Il progetto prevede la realizzazione di un database di modelli di reti elettriche equivalenti, rappresentative delle possibili configurazioni di rete e delle interconnessioni, per studiare le problematiche di gestione delle reti di trasmissione e di distribuzione e delle relative interfacce.

Sviluppare tecnologie e strumenti innovativi per un sistema elettrico sempre più interconnesso e sicuro, attraverso una gestione coordinata e in sicurezza delle reti elettriche nazionali ed europee.

Questo l’obiettivo del progetto INTERPLAN - INTEgrated opeRation PLANning tool towards the Pan-European Network che si propone di arrivare ad un Sistema Energetico Europeo integrato, uno dei capisaldi delle politiche della Commissione europea.

Finanziato con circa 3 milioni di euro nell’ambito della Call LCE-05-2017, il progetto è coordinato dall’ENEA e può contare su un partenariato che comprende AIT, la rete di laboratori DERlab, FOSS dell’Università di Cipro, il Fraunhofer Institute e l’istituto di ricerca polacco IEN.

Un contributo di rilievo verrà fornito da industrie e da gestori delle reti elettriche che supporteranno anche il trasferimento e la disseminazione dei risultati ottenuti.

Il progetto - spiega l'ENEA in una nota pubblicata sul proprio sito - prevede la realizzazione di un database di modelli di reti elettriche equivalenti (library) rappresentative delle possibili configurazioni di rete e delle interconnessioni, per studiare le problematiche di gestione delle reti di trasmissione e di distribuzione e delle relative interfacce.
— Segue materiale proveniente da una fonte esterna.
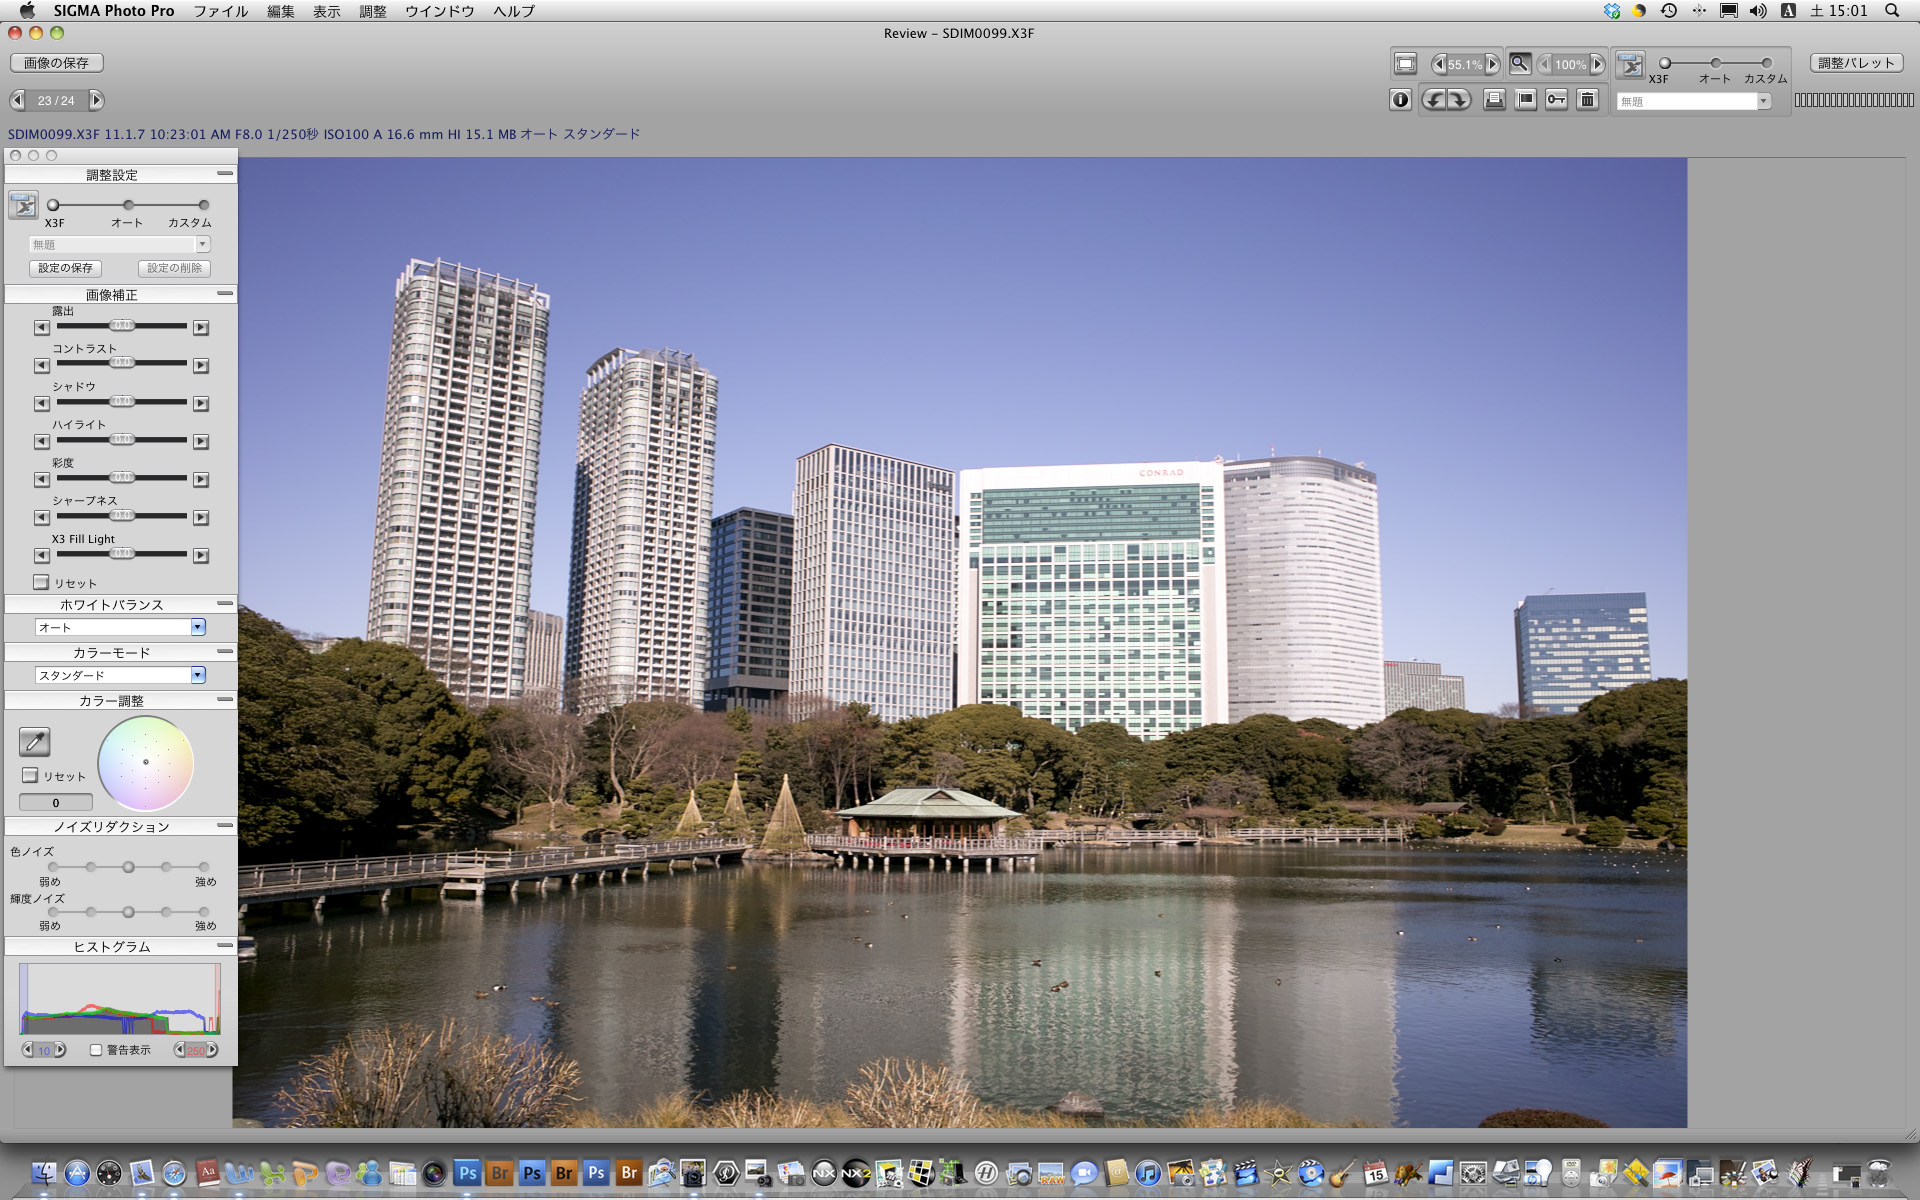Enable the 警告表示 checkbox under the histogram
The image size is (1920, 1200).
coord(95,1049)
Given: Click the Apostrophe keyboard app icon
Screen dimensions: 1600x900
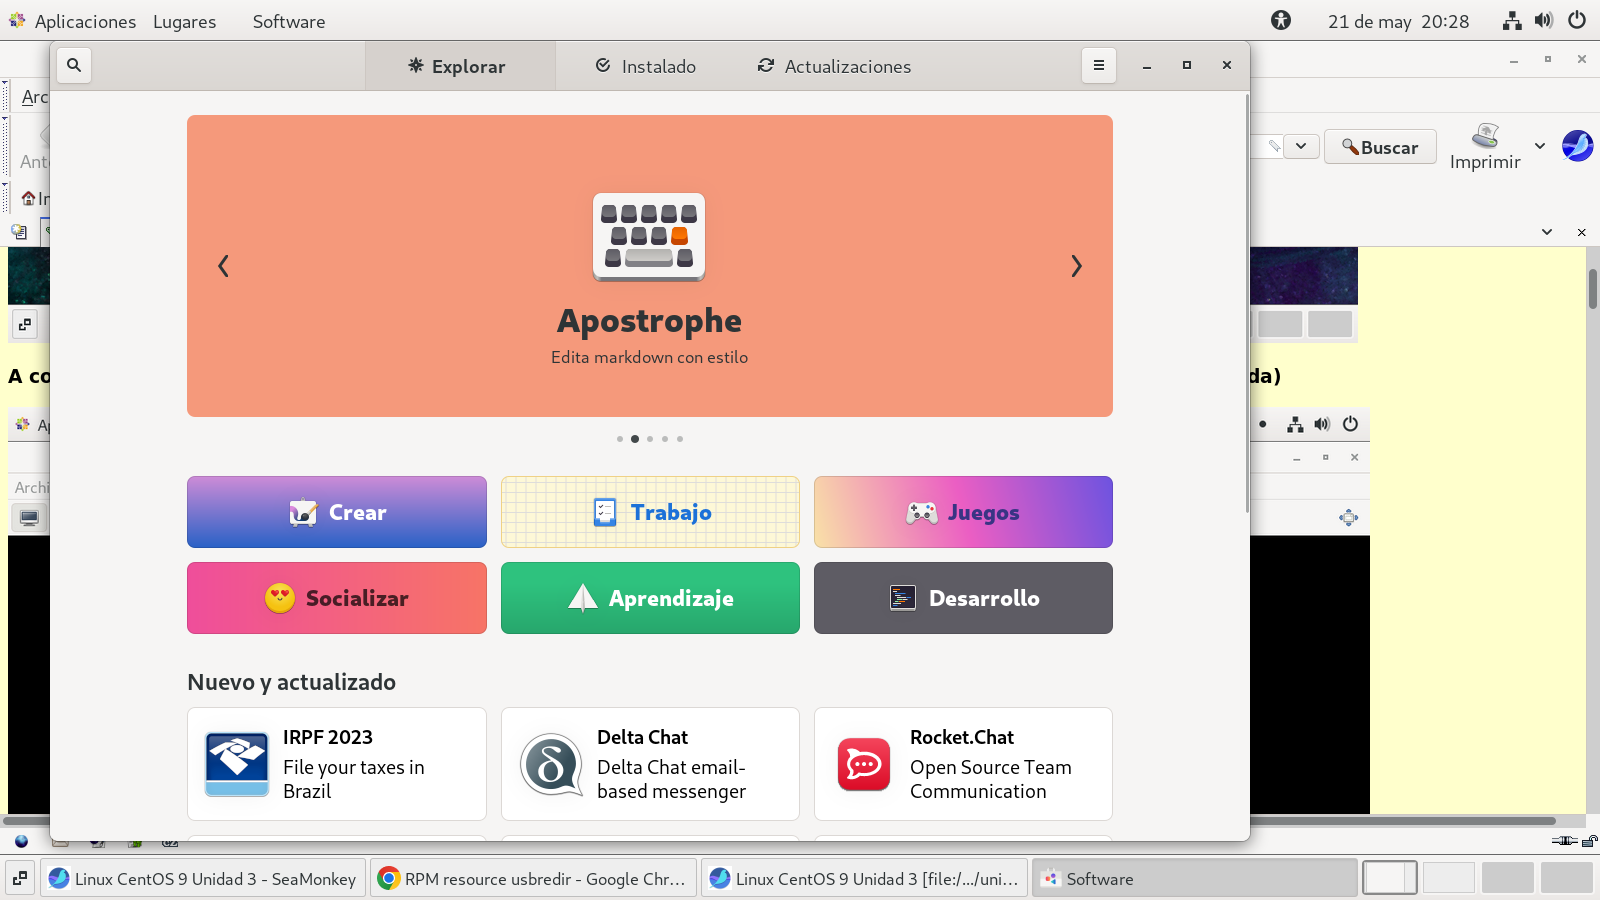Looking at the screenshot, I should 649,237.
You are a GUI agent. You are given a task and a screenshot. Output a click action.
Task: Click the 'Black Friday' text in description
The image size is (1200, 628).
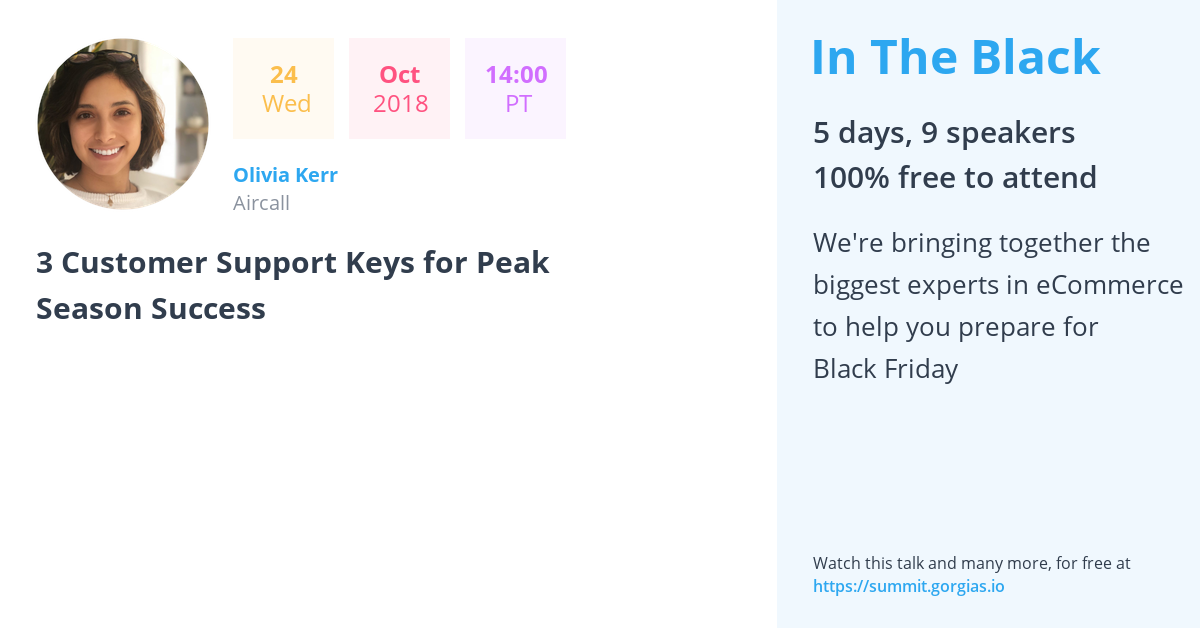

La peculiarità del progetto sta nelle metodologie di controllo innovative per garantire la stabilità e la sicurezza, operando in modo “integrato” e sui diversi livelli di tensione, partendo dalle reti in alta e altissima tensione, passando per quelle in media e bassa, fino ad arrivare agli utenti finali.

"INTERPLAN consentirà ad ENEA di rafforzare il proprio ruolo nella ricerca in campo energetico a livello europeo, con particolare riferimento allo sviluppo e realizzazione di strumenti di gestione delle reti elettriche intelligenti, in presenza di generazione distribuita e con elevati livelli di penetrazione di energia rinnovabile”, spiega Giorgio Graditi, responsabile del Laboratorio ENEA “Sistemi Fotovoltaici e Smart Grid” e coordinatore del progetto.